_How to complete this task_:
Whenever a line in the records below holds the string "computer", copy it out.

_Information provided_:
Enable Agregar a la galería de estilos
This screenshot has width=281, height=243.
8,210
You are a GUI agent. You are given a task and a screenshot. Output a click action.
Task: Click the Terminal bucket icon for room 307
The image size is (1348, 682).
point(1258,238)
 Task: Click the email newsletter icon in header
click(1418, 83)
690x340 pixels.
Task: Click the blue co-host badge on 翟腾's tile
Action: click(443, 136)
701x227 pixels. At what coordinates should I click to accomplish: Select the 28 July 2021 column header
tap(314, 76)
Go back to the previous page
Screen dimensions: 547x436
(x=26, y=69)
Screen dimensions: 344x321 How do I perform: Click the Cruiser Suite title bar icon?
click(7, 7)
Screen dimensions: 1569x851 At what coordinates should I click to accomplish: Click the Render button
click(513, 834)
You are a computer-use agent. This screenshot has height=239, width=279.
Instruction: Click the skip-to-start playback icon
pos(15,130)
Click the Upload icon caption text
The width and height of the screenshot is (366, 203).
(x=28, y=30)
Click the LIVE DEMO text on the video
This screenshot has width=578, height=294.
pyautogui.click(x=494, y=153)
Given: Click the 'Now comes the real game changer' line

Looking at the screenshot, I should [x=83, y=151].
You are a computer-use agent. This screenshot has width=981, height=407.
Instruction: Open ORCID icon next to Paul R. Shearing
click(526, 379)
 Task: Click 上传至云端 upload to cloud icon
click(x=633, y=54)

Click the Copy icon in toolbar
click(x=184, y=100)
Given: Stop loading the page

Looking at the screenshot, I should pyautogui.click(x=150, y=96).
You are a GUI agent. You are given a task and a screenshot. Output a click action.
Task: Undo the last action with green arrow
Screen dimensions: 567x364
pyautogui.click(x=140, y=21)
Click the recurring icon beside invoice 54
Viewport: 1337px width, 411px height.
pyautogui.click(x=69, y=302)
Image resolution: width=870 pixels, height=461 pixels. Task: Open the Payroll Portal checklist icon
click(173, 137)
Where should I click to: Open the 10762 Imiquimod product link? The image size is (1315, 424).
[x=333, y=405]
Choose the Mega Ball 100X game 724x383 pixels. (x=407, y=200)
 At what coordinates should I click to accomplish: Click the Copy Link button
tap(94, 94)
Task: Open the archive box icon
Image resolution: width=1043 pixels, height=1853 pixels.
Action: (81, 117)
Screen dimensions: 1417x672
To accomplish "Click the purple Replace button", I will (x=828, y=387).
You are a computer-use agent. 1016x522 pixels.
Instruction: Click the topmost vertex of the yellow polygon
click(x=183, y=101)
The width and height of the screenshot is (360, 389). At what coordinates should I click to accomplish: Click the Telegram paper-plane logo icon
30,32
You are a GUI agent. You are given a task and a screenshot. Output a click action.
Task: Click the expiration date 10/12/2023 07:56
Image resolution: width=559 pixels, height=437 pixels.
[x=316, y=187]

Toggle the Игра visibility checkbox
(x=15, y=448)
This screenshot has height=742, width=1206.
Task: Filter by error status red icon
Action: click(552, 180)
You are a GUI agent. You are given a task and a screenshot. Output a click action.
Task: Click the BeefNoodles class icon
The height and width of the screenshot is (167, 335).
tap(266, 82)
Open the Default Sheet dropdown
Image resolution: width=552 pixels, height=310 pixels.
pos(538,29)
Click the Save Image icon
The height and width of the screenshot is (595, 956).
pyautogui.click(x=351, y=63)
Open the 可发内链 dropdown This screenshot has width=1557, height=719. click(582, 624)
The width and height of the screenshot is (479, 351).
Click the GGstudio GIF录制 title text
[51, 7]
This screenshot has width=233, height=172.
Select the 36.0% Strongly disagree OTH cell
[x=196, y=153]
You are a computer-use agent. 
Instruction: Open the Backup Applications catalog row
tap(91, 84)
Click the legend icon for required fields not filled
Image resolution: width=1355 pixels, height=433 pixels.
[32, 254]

_Answer to this exercise_:
You are a computer-use agent. This screenshot has height=239, width=279.
You are a computer-use agent. This screenshot has width=981, height=407.
You are a computer-use agent. 1016x522 pixels.
You are a computer-use agent. 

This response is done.